Document extract =>
+===+
The critical question is how participants treated the friends learned in the social framing task in a single-shot EG decision. If decisions about friends are influenced by the social reputation of the initial players, it is expected that participants will cooperate with friends of cooperative players and defect on the friends of defecting players. Alternatively, social reputation may not be encoded or transferred across associative memories that link player to friend. In this case, participants’ cooperative decisions with the friends would not be influenced by prior interactions with associated players. Importantly, we assessed the single-shot EG decisions for the friends learned in the social framing task relative to the single-shot EG decisions for the new faces learned in the reward-based nonsocial framing task. If memory-driven decision biases require social significance, we expected that participants would cooperate with friends of cooperators and defect with friends of defectors only when they learn the relationships as friendships in the social framing task. If general associative mechanisms underlie reputation bias, then we would expect biased decision making in both the social and nonsocial framing tasks.

General Methods

Participants

Sixty-four undergraduate students from the University of Texas at Austin (39 females, 20.21 years mean age) participated in the experiment that was approved by the University of Texas Institutional Review Board (#2007-09-0029). Participants provided written consent to participate in this study. This sample size was informed by an a priori power analysis from a pilot study using a similar paradigm. In this pilot study, an effect size of 0.409 (η2 = 0.143) was observed for the reputation factor in a linear mixed effects analysis of the critical transfer task described below. Power analysis of this main effect with α = 0.05 and power = 0.95 indicated a required sample size of 26. We used this estimated sample size plus our previous experience with participant exclusions in multiple day, associative learning experiments to determine our sample size. Five participants were excluded for not following the experimental instructions, four participants were excluded for failing to learn the player reputations during the iterated EG, and one participant was excluded for incomplete data. Data from the remaining participants were included in the main analyses (n = 27 for both the social and nonsocial framing task). All participants were compensated with course credit or paid $20.

Stimuli

The stimuli were colored images of 96 Caucasian, college-aged faces (half female and half male) gathered from the Computer Vision Laboratory, University of Ljubljana, Slovenia [35,36]. Faces were previously normed for neutral facial expressions. Stimuli had dimensions of 500 x 400 pixels and subtended approximately 12° x 10° visual angle.

Procedure

The experiment was implemented using Matlab with Psychtoolbox and run on Apple iMac computers. The experiment consisted of two experimental sessions scheduled approximately 24 hours apart.

Day 1: Iterated Economic Game

To establish social reputations, participants played an iterated EG game with a set of 24 virtual “players”. Participants were instructed that 1) they would play a game in which they would decide to cooperate with or defect on other players to earn points, 2) point outcomes were contingent on the other players’ choices and followed the rules of a payoff matrix (Fig 1A inset), and 3) their goal was to maximize their own point total, regardless of how many points the other players received. Participants were also told that the other players’ choices were based on behavioral profiles of choice probabilities from past participants who had completed the experiment. Participants were further instructed that their compensation would not be linked to performance. The payoff matrix was modified from a standard Prisoner’s Dilemma matrix to encourage reciprocity in behavior. Our goal was to maximize participants’ ability to learn the social reputation of players. Accordingly, we set a payoff matrix for which the optimal strategy was to cooperate with cooperative players and defect against defectors.
+===+
Given material =>
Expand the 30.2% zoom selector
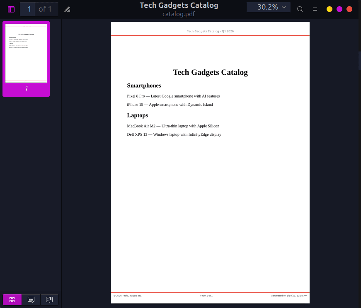Viewport: 361px width, 308px height. (268, 7)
+===+
Directive 1 =>
Edit the study methods passage from "The stimuli were" to "24 hours apart.", putting "Windows desktop computers" in place of "Apple iMac computers".
Directive 2 =>
Carry on writing the study methods passage from the point where it stops.

Task result 1 =>
The stimuli were colored images of 96 Caucasian, college-aged faces (half female and half male) gathered from the Computer Vision Laboratory, University of Ljubljana, Slovenia [35,36]. Faces were previously normed for neutral facial expressions. Stimuli had dimensions of 500 x 400 pixels and subtended approximately 12° x 10° visual angle.

Procedure

The experiment was implemented using Matlab with Psychtoolbox and run on Windows desktop computers. The experiment consisted of two experimental sessions scheduled approximately 24 hours apart.

Task result 2 =>
On each trial (Fig 1A), participants were presented with an image of a player for 2s. During this time, participants chose to cooperate or defect by pressing the ‘1’ or ‘2’ key. After a 1s fixation delay, feedback of the EG outcome along with the player’s image was presented for 3s. Feedback consisted of the participant’s response, the player’s response, and the points earned or lost by both the participant and player.

Participants played against each of the 24 virtual players in mini-blocks consisting of six consecutive EG trials with the same player. The virtual players were split into three reputation conditions: cooperators, defectors, and 50/50. During a mini-block, cooperators randomly cooperated during 5 trials (83.3%), defectors randomly cooperated in 1 trial (16.7%), and 50/50 players randomly cooperated in 3 trials (50%).

Across the experiment, participants experienced 2 mini-blocks with each of the 24 virtual players, for a total of 48 mini-blocks and 288 trials. The 48 mini-blocks were split into 4 larger blocks consisting of 12 mini-blocks with a brief break between blocks. Face stimuli were randomly assigned to different reputation conditions across participants. The order of the mini-blocks was also randomized across participants.

Day 1: Associative learning of face pairs

Participants learned to associate one new face with each player from the initial iterated EG phase in one of two tasks. In the social framing task, the face associations were framed in terms of their social significance. In contrast for the nonsocial framing task, the face associations were framed as a reward contingency. Comparison of the findings from these two learning conditions therefore allowed us to examine whether reputation bias results from a general associative mechanism [21,34], or is a uniquely social phenomenon. Half of the participants performed the social framing task and the other half performed the nonsocial framing task. The specific similarities and differences between these tasks are detailed below.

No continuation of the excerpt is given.